I am very much not the most productive person on this site, but I promise I've been doing something with my time! Sure, I don't really have much of the next story I've been working on to show for it, but that's because I've been working on the research (if you could call it that) behind it a lot more than I have been working on writing it. This is one of those things.

Those of you who have read the recent entries in Unhinged should remember that one of those was for Admiral Biscuit and featured a pegasus mechanic fixing airships. (It's "Horrible Mechanical" if you want to go read that.) As sort of an imitation of Silver Glow's Journal, I wrote it in a diary format and, after I had, figured that it would lend itself nicely to a much longer work than just a couple of arbitrary days.

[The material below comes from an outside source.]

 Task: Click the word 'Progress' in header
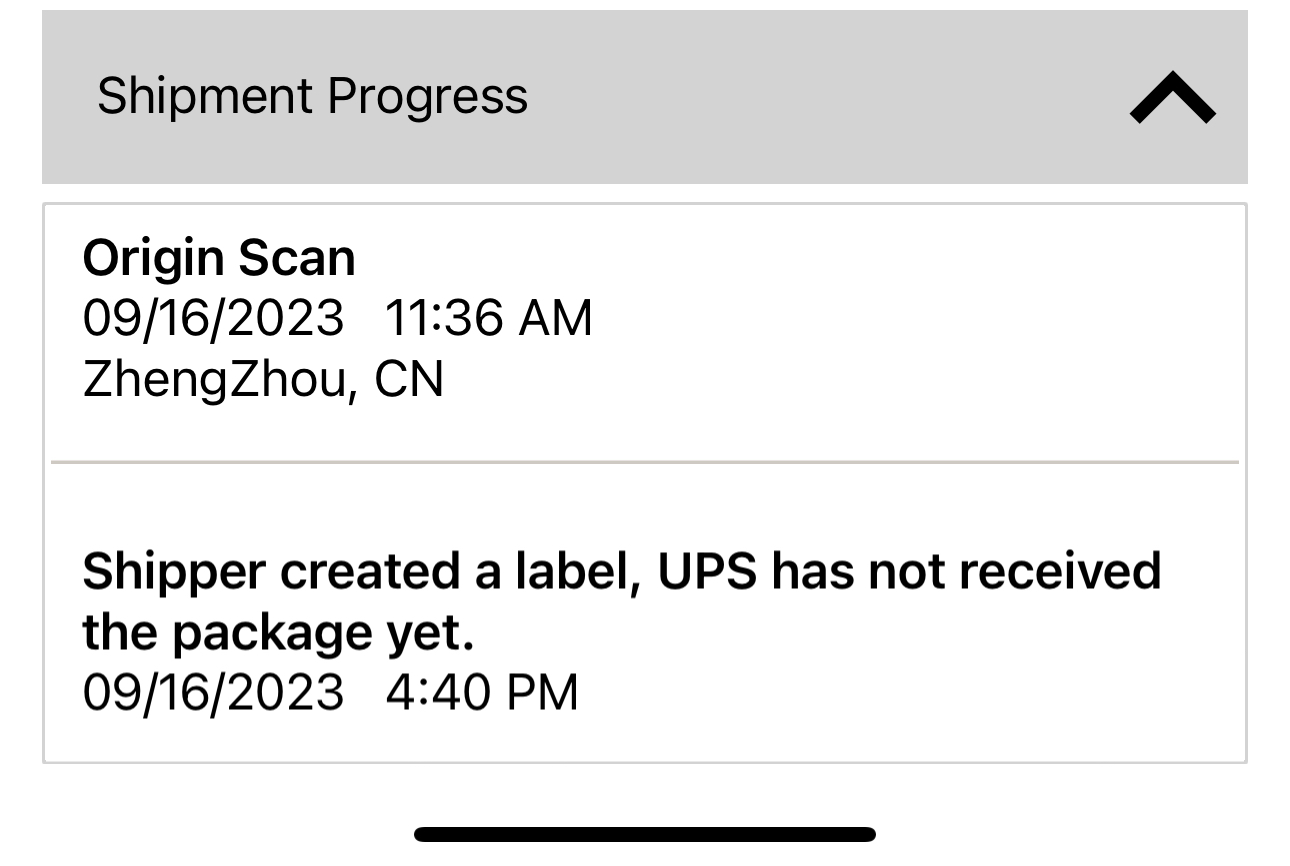[427, 96]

So I've been working on that recently.

It's going kind of slow because I have a bunch of things I want to do, a job with an unfortunate commute, and the motivation and discipline to get almost nothing done more often than I'd like. In fact, I'm fighting with that last one right now. What I have gotten done amounts to opening dozens of Wikipedia tabs on my browser for things directly and vaguely related to airships, consulted with the SoL King, Biscuit himself, and taken some of his thoughts and more and turned it into a draft for an Equestrian calendar that makes some sort of sense, unlike our own Gregorian calendar.

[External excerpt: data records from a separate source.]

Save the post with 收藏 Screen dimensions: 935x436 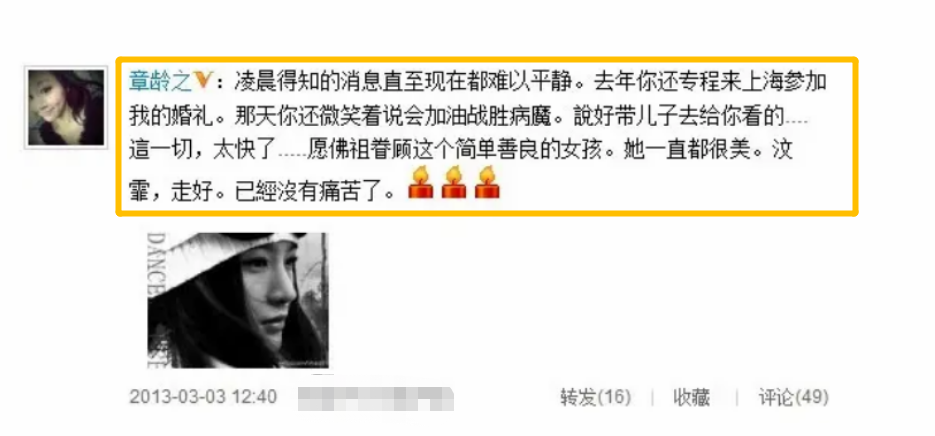pos(692,397)
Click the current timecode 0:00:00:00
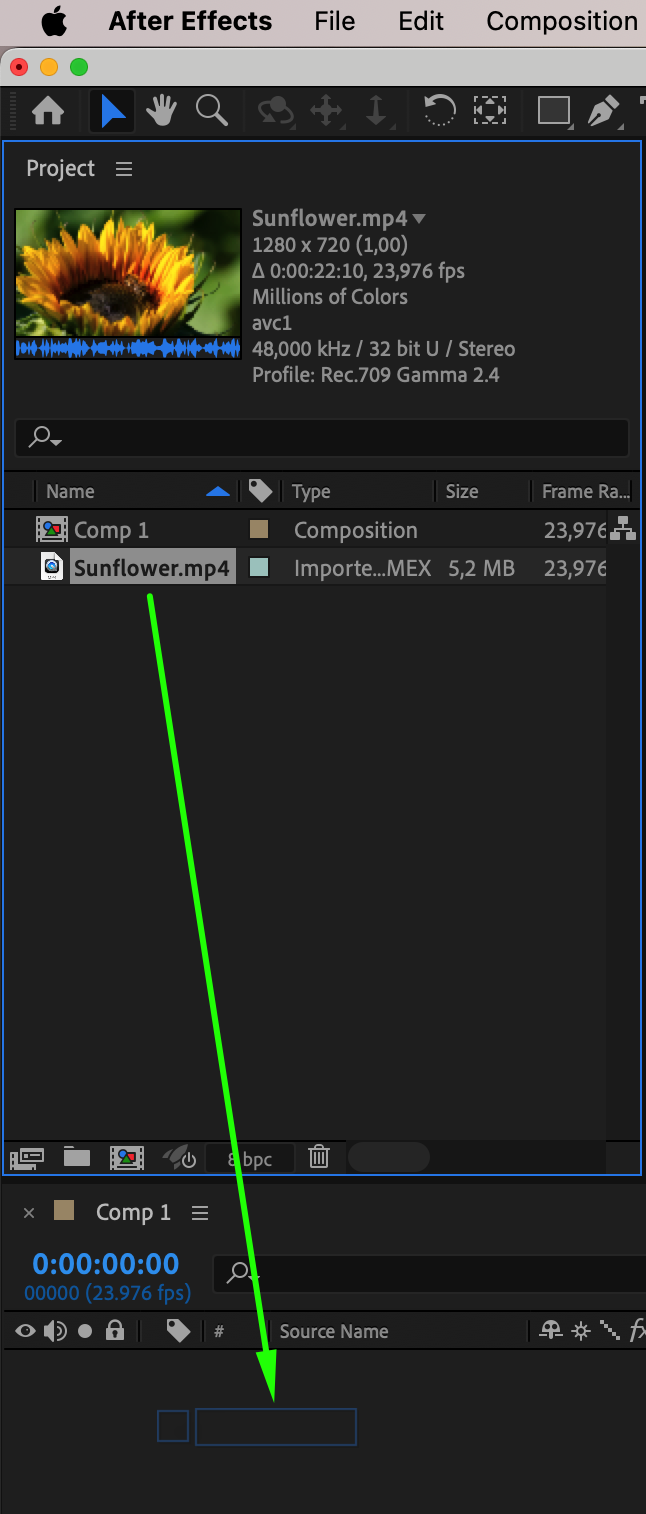This screenshot has width=646, height=1514. point(106,1264)

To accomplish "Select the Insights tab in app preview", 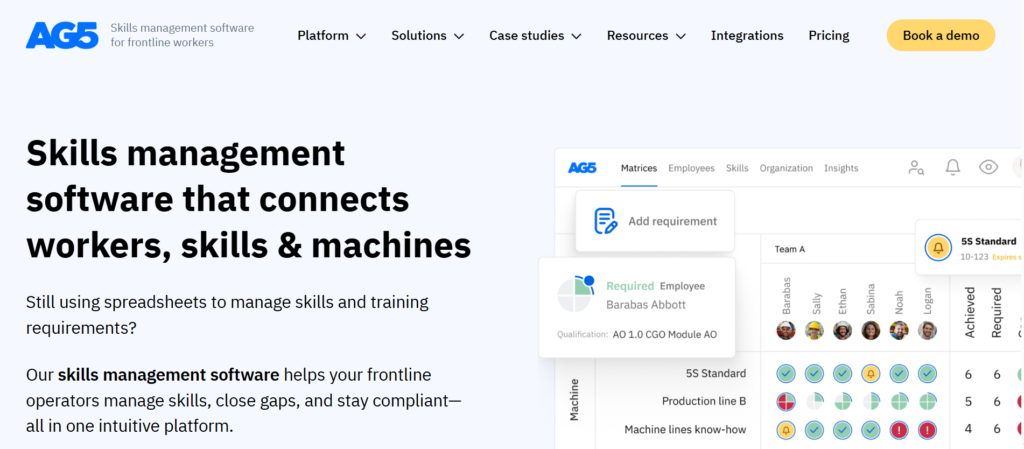I will 841,168.
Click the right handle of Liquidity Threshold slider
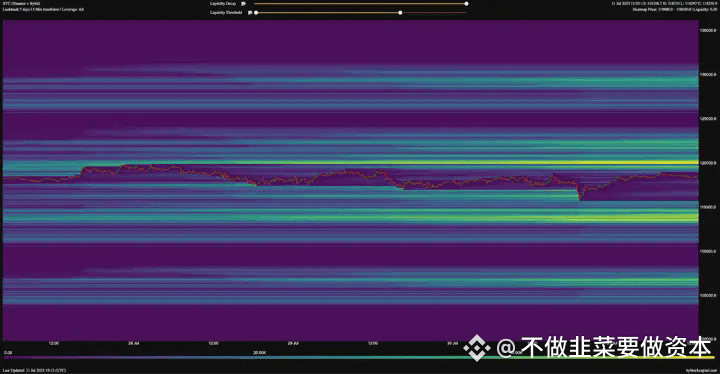 400,13
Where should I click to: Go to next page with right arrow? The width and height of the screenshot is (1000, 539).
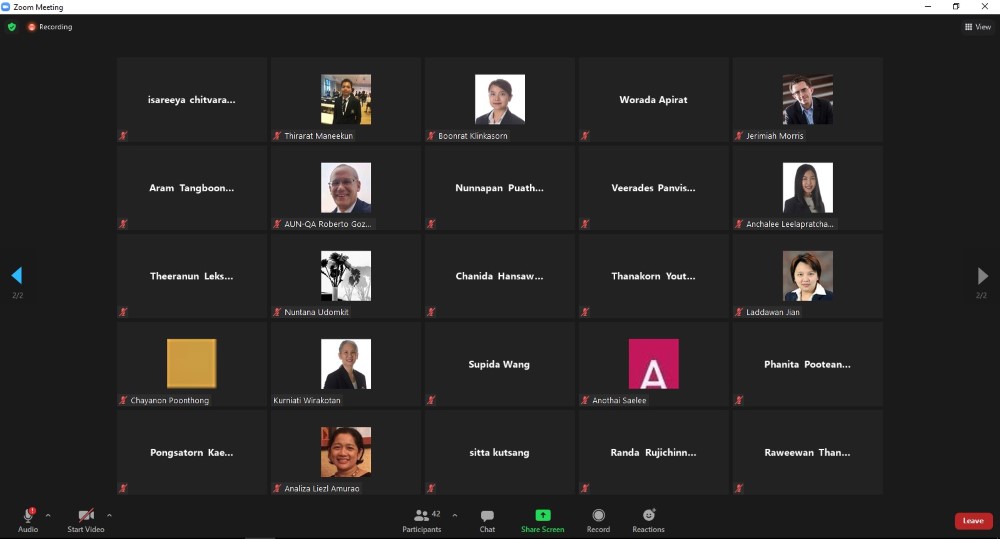click(x=983, y=275)
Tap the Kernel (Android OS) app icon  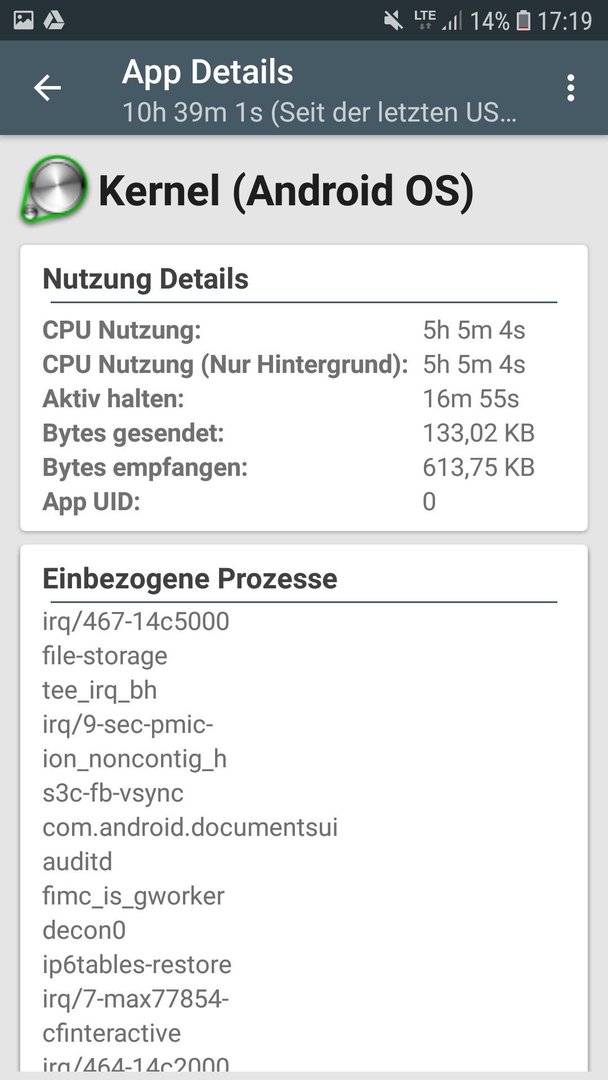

If you like it, you are welcome to use it or make suggestions.

The particularly keen will notice that a week is 6 days long and the months are all the same length as well as referred to as moons instead. Ponies don't have to worry about the seasons or lunar cycle shifting because they control, in one way or another, all of the above. The equivalent months are, evidently, listed in parentheses.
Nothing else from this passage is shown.